Questo cammino, denso di riflessioni e impegno civile, ha vissuto un momento di straordinaria intensità lo scorso 28 maggio in via Roma, davanti alla scuola elementare di Brescello, nell'ambito della tre giorni del Festival della legalità. In una mattinata baciata dal sole, circa cinquecento studenti provenienti da tutta la Bassa Reggiana sono giunti in treno per incontrare il magistrato Catello Maresca, salito sul palco insieme al sindaco Carlo Fiumicino e alle massime autorità civili e militari. Presentando il suo libro "Il Genio di Falcone. Prima il dovere", Maresca ha letteralmente rapito l'attenzione dei giovanissimi per due ore, raccontando la sua infanzia in un territorio difficile, segnato dall'ostilità dei figli dei camorristi, e offrendo spunti di riflessione attualissimi su bullismo, trapper e influencer per spiegare come certi comportamenti prevaricatori vadano emarginati.
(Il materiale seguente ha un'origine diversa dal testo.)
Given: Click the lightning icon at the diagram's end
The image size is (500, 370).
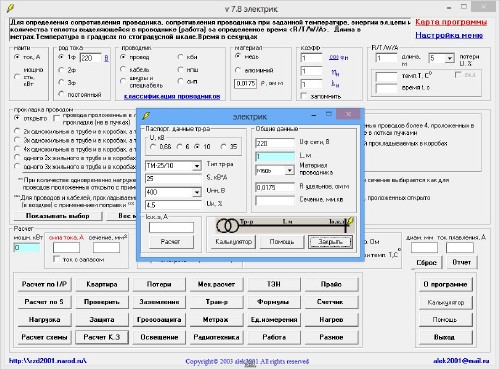Looking at the screenshot, I should click(350, 221).
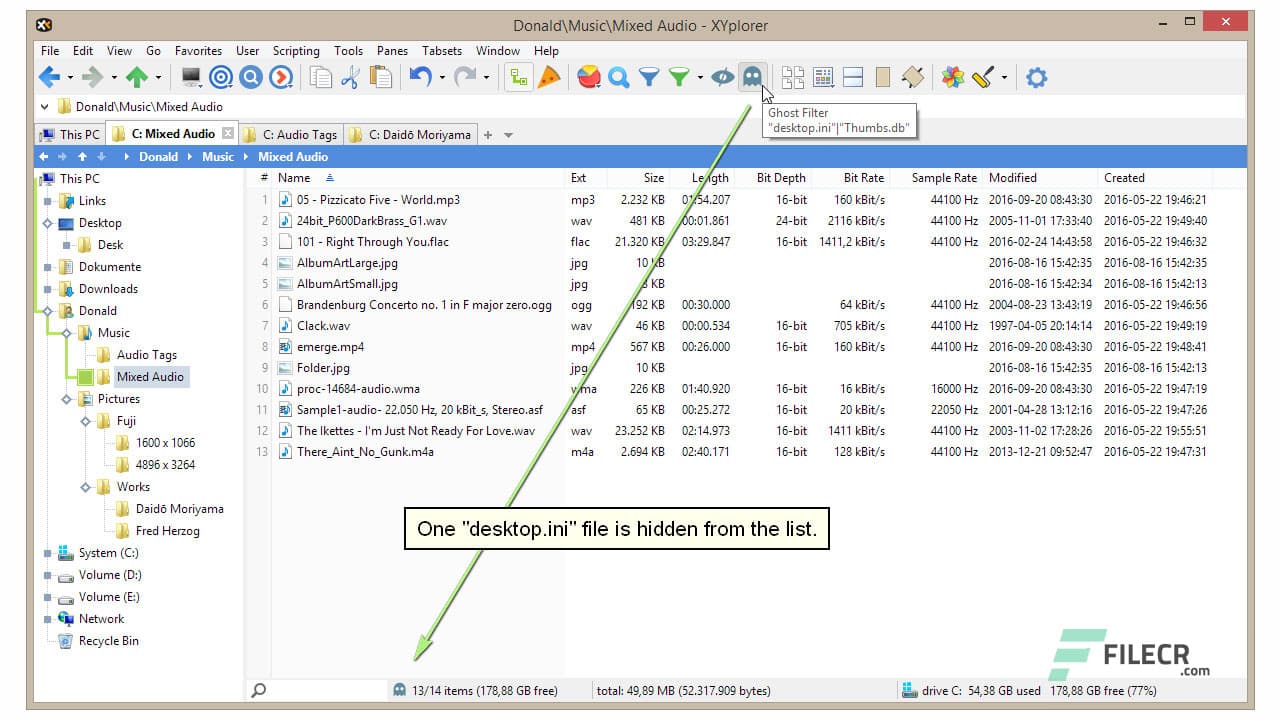Image resolution: width=1280 pixels, height=720 pixels.
Task: Select the Copy icon in the toolbar
Action: [320, 77]
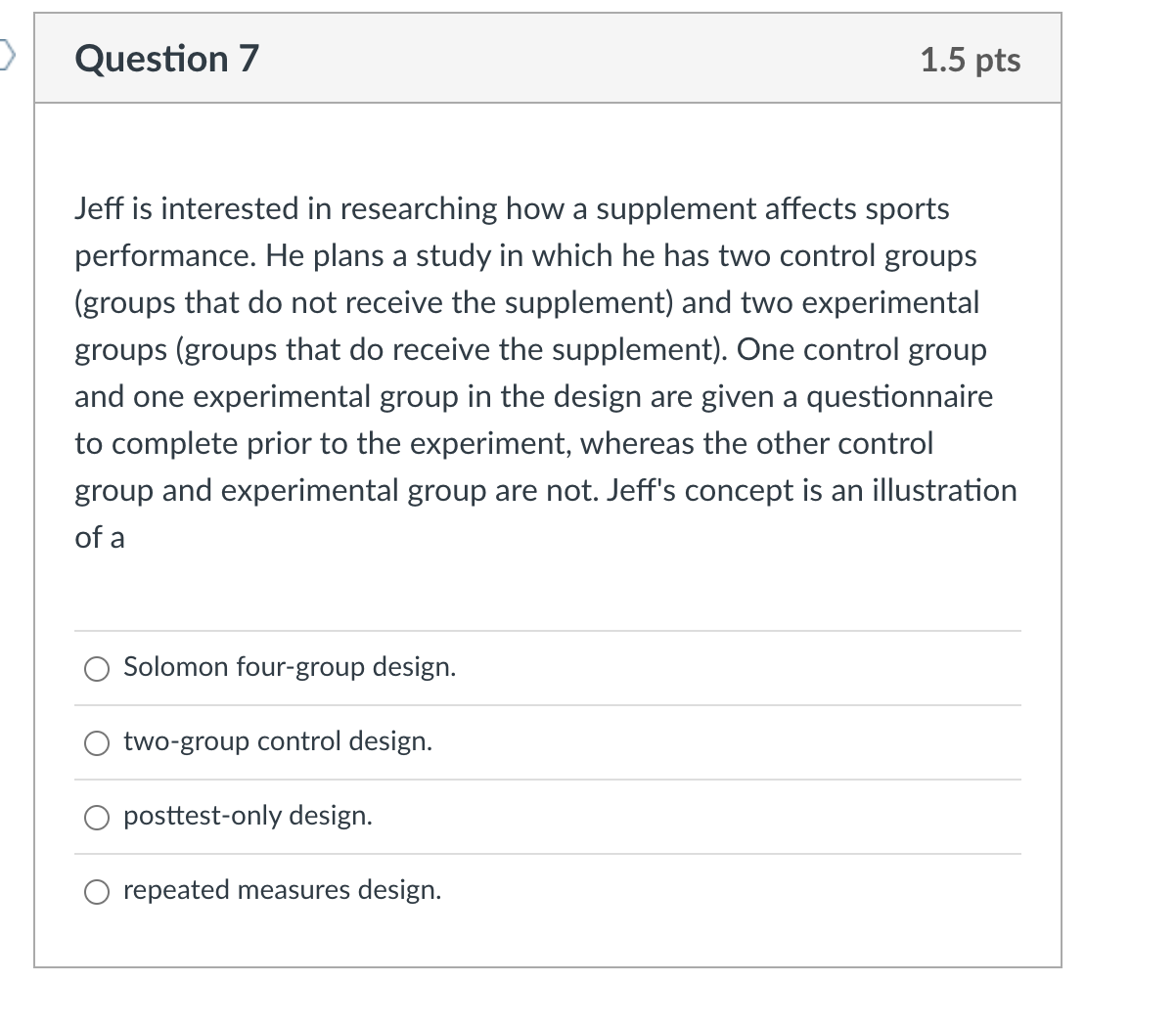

La stessa mattinata ha visto l'inaugurazione della mostra "Memoria dei Semplici", un toccante tributo progettato e realizzato dai ragazzi dell'Istituto Comprensivo in collaborazione con l'Associazione Peppino Impastato e Adriana Castelli. L'esposizione raccoglie le storie di vittime innocenti delle mafie, persone comuni di ogni età e provenienza geografica rimaste tragicamente coinvolte nelle trame della criminalità organizzata; un presidio di memoria che le scuole intendono far viaggiare e ampliare, convinte che il silenzio sia il miglior alleato delle mafie. A coronare questo intenso momento di comunità, i Carabinieri Forestali hanno consegnato alla scuola la "pianta della legalità" — una talea dell'albero di Falcone — che è stata simbolicamente piantata nel parco della scuola primaria di Brescello.
Il cerchio delle attività si è chiuso in modo altrettanto significativo il 6 giugno, ultimo giorno di scuola, quando le strade del centro storico di Poviglio sono state pacificamente invase per un "Anello per la Pace". Una camminata collettiva che ha visto sfilare gli studenti insieme a genitori, rappresentanti dei sindacati e dell'ANPI, culminata nella piazza principale nel pieno del giorno di mercato, per gridare forte l'impegno quotidiano della scuola nell'educazione alla pace e alla convivenza civile.